# Escambia Bay bridge



## RandyGuy (Dec 20, 2014)

Met my friend Bud near the bridge and started catching some Asian shore crabs then launched the boat and hit the middle of the bridge. We hooked up at 9 with his friend Owen who lost the first fish which bent the hook. Bud hooks up with the first fish in the boat but undersized. Second was bud again this time 14". Third fish was me with an 11.5" fish. Caught another at 12.5". Double hook up for me and Bud putting another in the boat and mine thrown back. We head to Garcon point for some reds and trout on artificial lures with no luck. We head in for lunch and pick up Owens girl.

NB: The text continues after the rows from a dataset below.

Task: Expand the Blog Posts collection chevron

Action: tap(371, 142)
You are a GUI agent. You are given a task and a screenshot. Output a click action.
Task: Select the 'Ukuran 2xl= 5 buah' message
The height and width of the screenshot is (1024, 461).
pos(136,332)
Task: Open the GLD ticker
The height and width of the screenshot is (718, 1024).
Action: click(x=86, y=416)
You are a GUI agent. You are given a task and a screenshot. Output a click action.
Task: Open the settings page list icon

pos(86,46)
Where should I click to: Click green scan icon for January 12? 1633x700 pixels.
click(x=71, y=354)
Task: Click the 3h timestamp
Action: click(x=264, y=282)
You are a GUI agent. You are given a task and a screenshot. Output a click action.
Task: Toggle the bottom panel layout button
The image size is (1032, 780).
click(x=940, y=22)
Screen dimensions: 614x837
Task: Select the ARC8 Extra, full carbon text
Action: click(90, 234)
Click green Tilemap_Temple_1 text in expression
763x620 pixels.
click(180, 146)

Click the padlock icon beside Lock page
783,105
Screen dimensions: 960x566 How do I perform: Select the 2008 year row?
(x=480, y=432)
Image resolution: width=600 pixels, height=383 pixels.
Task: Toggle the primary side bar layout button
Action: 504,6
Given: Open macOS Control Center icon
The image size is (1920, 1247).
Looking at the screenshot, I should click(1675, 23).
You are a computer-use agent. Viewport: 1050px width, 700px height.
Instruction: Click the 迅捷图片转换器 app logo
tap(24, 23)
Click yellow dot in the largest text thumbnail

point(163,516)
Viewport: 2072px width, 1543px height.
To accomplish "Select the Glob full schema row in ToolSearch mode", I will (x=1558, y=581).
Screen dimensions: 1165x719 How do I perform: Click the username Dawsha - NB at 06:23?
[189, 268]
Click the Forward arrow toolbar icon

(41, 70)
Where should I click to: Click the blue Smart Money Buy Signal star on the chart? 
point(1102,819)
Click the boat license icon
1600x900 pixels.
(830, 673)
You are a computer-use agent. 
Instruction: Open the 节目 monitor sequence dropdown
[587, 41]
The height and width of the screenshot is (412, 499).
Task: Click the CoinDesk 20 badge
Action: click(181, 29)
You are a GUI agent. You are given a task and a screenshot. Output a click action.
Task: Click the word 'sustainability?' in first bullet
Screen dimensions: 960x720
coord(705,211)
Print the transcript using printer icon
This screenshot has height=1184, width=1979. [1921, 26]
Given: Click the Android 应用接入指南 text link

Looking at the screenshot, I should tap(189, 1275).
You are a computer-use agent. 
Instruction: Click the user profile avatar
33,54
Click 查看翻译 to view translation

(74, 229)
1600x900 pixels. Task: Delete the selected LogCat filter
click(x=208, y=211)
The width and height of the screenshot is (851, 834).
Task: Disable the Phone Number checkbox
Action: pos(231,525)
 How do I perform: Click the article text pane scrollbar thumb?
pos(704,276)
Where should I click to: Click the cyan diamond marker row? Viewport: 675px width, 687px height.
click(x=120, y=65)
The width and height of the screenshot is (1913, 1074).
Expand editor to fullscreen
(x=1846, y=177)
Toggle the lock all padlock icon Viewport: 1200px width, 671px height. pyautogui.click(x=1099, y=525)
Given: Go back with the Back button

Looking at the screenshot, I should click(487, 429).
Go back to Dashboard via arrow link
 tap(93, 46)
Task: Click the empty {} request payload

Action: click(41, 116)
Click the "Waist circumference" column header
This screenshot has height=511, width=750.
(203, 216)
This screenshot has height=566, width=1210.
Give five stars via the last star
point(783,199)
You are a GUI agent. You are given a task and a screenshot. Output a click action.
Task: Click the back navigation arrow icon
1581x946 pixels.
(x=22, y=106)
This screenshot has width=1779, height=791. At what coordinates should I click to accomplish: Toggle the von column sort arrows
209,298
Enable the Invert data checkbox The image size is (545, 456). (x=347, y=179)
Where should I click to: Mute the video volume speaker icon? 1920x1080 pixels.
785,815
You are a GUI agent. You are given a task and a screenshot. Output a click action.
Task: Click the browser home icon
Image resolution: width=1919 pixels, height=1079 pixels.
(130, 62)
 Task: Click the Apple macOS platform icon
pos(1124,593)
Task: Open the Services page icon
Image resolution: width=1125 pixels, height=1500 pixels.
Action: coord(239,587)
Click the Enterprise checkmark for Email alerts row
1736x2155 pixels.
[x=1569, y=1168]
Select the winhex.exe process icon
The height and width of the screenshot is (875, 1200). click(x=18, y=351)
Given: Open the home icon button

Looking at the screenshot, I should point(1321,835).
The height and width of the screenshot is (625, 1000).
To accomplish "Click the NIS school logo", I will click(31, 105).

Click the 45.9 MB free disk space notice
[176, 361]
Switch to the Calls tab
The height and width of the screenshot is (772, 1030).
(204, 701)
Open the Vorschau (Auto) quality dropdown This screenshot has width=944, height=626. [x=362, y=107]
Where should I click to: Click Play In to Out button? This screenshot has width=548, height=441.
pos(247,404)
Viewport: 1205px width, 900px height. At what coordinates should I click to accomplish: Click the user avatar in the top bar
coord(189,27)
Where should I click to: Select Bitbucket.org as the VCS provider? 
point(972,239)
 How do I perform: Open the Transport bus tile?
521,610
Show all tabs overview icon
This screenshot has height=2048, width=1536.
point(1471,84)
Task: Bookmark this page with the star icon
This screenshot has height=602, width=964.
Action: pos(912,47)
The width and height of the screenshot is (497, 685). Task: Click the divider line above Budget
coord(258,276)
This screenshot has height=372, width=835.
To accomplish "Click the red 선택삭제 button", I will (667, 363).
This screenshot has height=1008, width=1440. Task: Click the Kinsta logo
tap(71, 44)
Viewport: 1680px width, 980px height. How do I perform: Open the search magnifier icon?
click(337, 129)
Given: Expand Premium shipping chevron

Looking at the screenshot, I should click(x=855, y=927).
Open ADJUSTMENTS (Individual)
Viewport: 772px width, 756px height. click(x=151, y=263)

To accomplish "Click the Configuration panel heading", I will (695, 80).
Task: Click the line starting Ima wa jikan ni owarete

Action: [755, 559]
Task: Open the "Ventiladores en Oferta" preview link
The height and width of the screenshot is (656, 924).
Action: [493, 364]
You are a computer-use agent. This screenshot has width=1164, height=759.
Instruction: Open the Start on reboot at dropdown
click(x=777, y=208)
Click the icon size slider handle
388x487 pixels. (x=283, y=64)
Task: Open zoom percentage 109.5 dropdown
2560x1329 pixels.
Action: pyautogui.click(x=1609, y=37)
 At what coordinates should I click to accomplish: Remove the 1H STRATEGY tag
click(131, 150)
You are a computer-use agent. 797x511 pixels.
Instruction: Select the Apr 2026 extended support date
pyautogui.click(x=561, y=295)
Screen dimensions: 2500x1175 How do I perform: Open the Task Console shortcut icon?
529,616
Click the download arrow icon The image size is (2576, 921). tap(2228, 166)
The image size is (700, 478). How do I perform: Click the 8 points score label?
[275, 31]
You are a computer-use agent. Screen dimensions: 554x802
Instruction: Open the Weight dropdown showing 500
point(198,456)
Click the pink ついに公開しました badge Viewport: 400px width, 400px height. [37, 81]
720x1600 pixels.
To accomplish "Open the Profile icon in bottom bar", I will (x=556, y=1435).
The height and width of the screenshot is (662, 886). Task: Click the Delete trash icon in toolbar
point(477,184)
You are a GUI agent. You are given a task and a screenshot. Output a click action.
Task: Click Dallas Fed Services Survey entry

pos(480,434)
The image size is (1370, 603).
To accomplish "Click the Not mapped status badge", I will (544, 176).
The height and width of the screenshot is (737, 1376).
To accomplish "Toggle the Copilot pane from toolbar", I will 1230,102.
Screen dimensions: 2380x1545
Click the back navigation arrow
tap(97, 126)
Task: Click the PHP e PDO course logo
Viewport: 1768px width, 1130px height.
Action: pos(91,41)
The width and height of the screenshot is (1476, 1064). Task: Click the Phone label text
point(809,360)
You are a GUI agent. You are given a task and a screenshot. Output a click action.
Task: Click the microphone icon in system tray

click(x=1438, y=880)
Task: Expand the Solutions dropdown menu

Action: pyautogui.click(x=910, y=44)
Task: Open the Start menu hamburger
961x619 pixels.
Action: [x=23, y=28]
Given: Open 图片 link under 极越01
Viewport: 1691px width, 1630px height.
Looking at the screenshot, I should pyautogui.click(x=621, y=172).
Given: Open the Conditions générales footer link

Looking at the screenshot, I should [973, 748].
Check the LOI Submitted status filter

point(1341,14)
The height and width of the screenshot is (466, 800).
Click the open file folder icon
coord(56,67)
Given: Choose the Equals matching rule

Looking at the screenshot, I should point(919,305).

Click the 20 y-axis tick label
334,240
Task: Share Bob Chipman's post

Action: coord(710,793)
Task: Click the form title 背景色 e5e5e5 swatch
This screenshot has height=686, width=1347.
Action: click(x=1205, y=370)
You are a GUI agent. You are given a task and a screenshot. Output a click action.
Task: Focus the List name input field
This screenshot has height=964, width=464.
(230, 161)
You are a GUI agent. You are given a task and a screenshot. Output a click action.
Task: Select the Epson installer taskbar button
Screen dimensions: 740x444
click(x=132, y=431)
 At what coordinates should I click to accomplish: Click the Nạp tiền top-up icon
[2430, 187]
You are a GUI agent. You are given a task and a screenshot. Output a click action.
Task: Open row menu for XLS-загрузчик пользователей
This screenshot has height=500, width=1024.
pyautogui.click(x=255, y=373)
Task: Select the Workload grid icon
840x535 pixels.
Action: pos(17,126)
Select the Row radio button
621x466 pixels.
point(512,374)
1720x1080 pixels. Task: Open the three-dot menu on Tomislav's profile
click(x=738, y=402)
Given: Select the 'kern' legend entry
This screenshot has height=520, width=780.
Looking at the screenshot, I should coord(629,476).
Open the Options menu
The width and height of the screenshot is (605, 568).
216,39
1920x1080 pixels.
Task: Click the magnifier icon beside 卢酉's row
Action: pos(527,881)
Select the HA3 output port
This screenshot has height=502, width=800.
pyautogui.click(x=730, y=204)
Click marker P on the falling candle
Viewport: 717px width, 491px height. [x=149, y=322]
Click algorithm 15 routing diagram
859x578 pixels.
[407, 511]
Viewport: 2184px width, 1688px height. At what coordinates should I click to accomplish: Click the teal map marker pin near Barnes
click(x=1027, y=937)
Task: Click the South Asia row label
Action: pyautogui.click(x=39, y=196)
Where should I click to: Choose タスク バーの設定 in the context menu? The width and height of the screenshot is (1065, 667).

We head back to another spot and Owens girl Dana hooks up on a 14" fish. Afterward I hook up and the fish comes and pulls the hook. Missed another fish to the pylons. Switch sides again and Dana hooks up again while Owen doesn't and brings in a 13" sheepshead. I hook up with a nice fish which almost pulled the rod out of my hands. 
Final tally in the cooler. 
Bud- 3
Me- 3
Owen- 0
Dana- 2


----------



## jaster (Oct 7, 2007)

Pictures or it didnt happen!!!!! Good report


----------



## RandyGuy (Dec 20, 2014)

Sheepies
Just my three.


----------



## Jason (Oct 2, 2007)

Good going on some good eats!!!


----------